> [Aim of the exercise]: Could you render these lines as a numbered list, skipping the blank ones and leaving out the pictures?

> [Available records]:
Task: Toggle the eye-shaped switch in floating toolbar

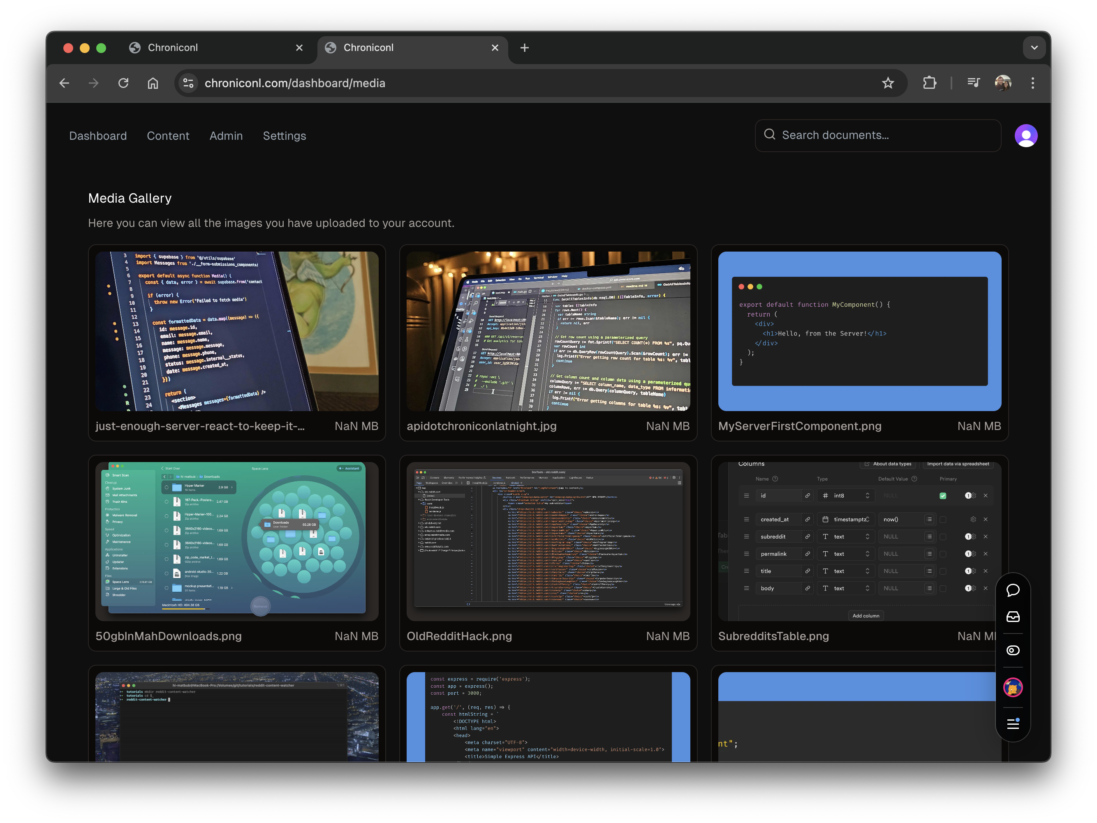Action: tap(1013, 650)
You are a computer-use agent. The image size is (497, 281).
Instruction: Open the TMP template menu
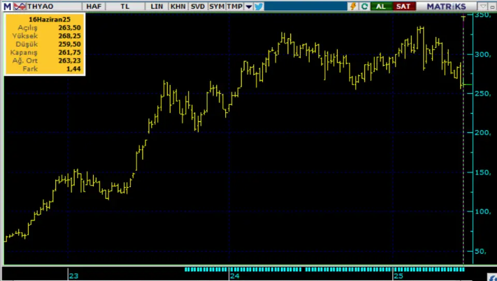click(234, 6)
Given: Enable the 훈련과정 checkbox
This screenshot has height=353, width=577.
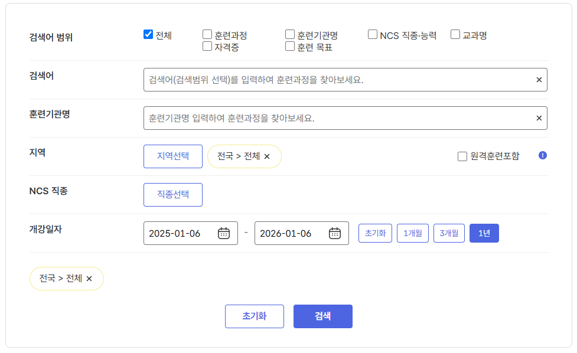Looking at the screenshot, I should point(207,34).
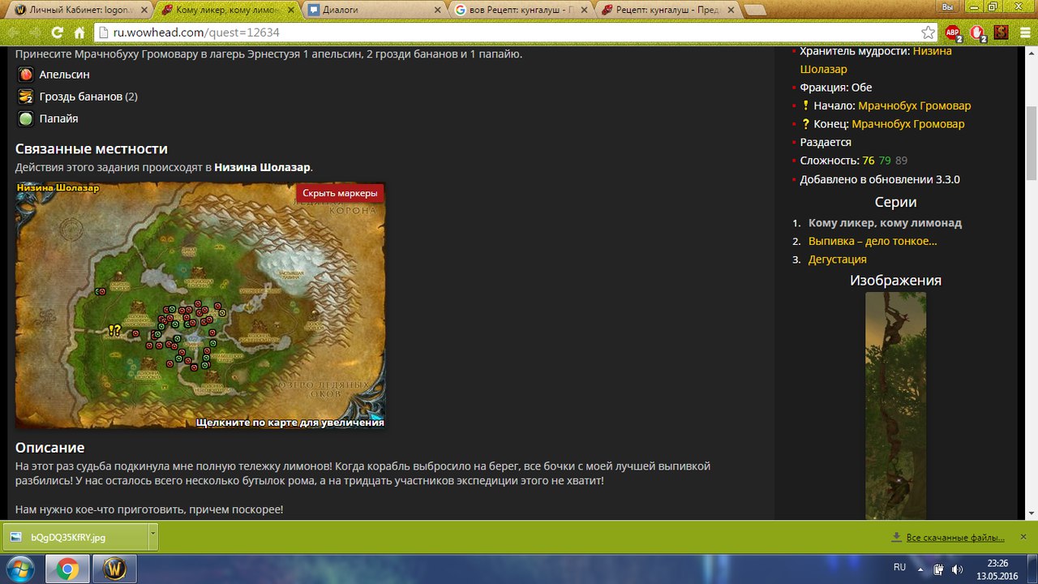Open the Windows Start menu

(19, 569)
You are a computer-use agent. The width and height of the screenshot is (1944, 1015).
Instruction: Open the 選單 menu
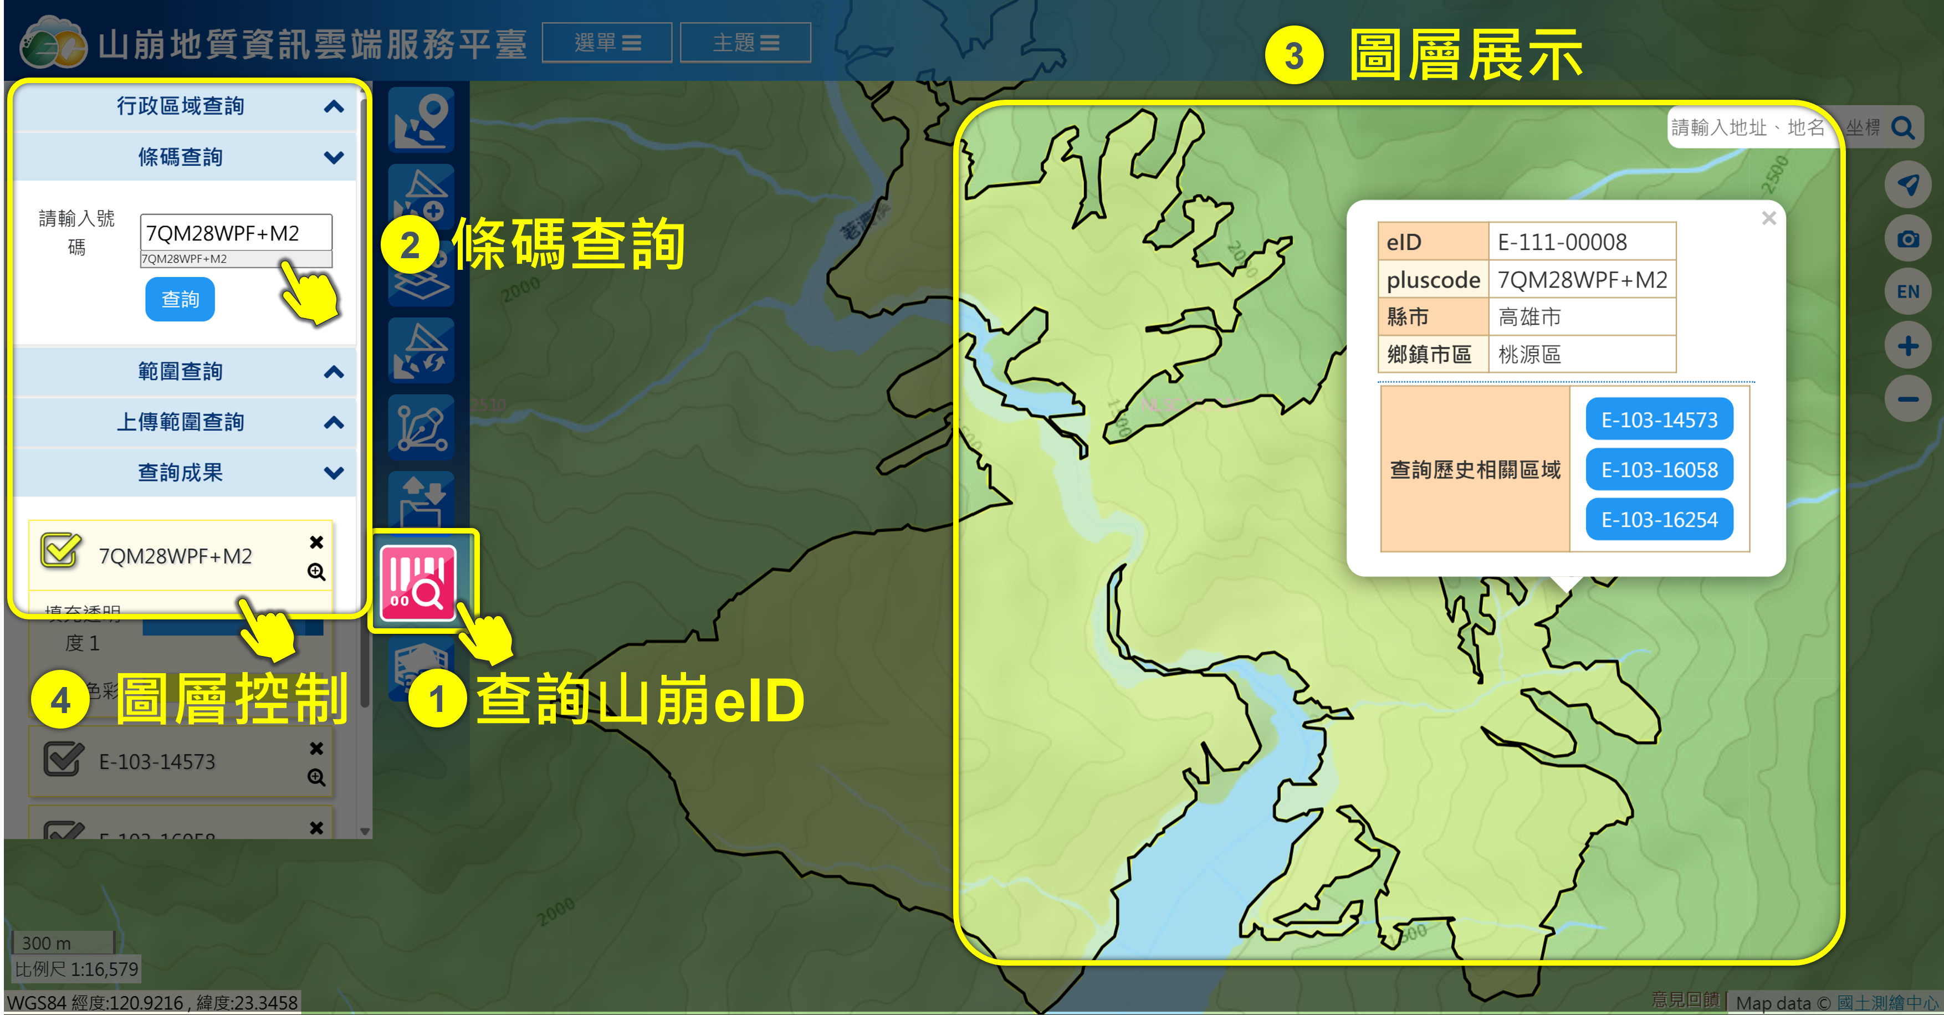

> [The result]:
1. Task: Toggle the eye-shaped switch in floating toolbar
2. Action: tap(1013, 650)
3. You are a computer-use agent. The image size is (497, 281).
4. Instruction: Open the TMP template menu
5. click(234, 6)
6. Given: Enable the 훈련과정 checkbox
7. This screenshot has height=353, width=577.
8. Looking at the screenshot, I should point(207,34).
9. Open the Windows Start menu
10. (19, 569)
11. You are a computer-use agent. The width and height of the screenshot is (1944, 1015).
12. Instruction: Open the 選單 menu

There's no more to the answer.